DATA TO PROCESS:
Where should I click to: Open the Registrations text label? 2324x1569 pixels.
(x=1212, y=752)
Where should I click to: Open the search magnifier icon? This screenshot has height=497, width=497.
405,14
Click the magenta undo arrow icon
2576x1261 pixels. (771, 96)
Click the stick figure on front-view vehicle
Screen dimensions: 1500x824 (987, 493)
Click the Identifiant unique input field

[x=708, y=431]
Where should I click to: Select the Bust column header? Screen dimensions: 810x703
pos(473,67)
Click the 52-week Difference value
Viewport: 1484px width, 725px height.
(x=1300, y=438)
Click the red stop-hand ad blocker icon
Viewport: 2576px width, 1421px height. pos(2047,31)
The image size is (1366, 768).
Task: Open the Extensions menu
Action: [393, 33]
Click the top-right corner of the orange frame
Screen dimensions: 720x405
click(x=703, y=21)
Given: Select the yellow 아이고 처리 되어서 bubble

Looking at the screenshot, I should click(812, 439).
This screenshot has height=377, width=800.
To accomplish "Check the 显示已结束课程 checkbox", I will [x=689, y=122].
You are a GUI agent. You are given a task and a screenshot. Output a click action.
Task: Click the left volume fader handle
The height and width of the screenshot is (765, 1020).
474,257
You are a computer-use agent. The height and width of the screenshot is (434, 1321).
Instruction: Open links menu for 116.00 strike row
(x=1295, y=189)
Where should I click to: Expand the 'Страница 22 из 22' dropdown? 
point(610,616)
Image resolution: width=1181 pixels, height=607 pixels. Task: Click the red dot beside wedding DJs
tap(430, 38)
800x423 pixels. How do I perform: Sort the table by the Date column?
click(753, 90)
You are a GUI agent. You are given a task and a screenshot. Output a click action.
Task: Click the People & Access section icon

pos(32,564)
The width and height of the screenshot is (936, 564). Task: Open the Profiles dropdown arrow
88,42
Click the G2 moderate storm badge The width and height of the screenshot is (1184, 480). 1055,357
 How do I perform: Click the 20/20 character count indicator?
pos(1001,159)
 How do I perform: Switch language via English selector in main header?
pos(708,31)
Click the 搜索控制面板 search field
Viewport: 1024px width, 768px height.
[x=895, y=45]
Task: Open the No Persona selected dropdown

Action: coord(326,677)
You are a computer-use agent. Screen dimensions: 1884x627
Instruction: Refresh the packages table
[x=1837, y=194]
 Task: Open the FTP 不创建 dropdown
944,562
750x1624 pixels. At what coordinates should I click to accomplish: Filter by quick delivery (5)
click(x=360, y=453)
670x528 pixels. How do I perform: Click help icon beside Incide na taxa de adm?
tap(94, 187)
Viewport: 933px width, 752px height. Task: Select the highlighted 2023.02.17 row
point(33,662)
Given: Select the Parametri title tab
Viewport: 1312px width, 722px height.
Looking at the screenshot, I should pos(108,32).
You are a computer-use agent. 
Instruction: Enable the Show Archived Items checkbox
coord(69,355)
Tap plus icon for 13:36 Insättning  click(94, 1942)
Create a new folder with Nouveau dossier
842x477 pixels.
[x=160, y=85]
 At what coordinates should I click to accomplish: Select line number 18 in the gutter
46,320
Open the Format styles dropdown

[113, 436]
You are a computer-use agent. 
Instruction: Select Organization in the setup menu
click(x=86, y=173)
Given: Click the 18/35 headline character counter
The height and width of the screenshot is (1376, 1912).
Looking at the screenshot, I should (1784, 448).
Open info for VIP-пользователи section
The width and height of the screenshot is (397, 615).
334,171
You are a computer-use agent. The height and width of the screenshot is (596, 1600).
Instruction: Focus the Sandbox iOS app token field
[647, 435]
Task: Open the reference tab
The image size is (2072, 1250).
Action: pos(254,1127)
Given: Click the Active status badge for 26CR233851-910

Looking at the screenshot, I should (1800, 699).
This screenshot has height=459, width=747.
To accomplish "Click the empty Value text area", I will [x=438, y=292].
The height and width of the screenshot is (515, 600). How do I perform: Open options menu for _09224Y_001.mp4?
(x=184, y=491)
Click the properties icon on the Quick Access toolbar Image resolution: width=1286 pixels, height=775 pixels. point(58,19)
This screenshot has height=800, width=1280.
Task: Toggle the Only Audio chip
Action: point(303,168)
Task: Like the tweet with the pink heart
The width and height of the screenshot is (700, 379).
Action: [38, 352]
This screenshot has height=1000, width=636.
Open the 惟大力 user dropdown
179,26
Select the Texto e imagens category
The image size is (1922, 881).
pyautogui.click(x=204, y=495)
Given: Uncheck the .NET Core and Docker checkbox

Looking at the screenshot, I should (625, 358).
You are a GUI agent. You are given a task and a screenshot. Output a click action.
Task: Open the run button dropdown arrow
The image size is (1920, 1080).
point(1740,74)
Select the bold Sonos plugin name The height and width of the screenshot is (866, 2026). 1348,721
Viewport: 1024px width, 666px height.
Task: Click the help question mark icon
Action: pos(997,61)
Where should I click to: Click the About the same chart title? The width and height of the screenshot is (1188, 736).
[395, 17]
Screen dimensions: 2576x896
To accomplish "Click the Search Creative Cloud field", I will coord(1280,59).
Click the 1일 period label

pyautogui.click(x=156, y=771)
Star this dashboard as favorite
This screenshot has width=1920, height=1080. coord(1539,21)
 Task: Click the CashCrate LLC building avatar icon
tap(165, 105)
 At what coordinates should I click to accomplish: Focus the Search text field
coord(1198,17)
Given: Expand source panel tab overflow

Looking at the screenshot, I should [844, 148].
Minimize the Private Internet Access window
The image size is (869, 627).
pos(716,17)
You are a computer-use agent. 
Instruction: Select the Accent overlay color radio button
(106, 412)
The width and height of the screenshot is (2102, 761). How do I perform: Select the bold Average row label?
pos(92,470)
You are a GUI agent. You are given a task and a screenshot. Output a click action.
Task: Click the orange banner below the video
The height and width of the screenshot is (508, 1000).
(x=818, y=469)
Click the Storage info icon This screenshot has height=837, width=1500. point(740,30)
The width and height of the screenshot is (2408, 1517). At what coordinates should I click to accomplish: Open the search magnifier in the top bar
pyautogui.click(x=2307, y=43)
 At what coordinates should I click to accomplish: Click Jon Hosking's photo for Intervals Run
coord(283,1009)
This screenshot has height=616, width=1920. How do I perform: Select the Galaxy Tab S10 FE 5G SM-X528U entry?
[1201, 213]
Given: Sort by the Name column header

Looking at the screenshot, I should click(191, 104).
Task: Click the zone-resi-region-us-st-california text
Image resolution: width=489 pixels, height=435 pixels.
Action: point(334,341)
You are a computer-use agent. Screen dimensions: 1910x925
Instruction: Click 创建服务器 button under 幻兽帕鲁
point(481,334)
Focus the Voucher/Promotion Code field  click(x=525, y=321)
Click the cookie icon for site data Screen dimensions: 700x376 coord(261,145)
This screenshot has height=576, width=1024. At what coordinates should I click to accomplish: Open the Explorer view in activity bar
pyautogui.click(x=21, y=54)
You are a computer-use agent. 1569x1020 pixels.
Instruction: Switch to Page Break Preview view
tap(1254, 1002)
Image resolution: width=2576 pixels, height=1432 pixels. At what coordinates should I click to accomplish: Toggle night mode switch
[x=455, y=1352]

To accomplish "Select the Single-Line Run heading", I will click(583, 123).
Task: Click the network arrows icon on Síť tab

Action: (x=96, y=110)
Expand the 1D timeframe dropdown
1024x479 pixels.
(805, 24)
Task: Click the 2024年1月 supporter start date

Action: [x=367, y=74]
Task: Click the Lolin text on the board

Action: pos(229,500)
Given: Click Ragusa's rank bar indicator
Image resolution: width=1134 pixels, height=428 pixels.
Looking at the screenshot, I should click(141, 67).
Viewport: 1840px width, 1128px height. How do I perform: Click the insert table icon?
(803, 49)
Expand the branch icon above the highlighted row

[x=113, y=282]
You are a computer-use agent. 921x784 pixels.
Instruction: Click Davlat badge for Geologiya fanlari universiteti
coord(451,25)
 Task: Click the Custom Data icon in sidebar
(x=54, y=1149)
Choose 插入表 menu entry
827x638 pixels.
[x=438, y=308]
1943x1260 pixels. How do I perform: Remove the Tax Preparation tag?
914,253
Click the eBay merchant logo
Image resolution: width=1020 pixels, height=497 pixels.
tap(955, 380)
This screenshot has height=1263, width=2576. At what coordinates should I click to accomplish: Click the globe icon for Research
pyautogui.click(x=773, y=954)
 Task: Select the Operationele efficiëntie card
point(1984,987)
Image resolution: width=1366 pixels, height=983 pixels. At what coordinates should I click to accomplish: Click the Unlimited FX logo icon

WHAT THIS TASK INVOLVES:
Copy the material above, starting at its first line and ending at the line containing "pos(473,67)", with "stick figure" changed to "person icon" and nothing else altered.

RESULT:
Where should I click to: Open the Registrations text label? 2324x1569 pixels.
(x=1212, y=752)
Where should I click to: Open the search magnifier icon? This screenshot has height=497, width=497.
405,14
Click the magenta undo arrow icon
2576x1261 pixels. (771, 96)
Click the person icon on front-view vehicle
Screen dimensions: 1500x824 (987, 493)
Click the Identifiant unique input field

[x=708, y=431]
Where should I click to: Select the Bust column header? Screen dimensions: 810x703
pos(473,67)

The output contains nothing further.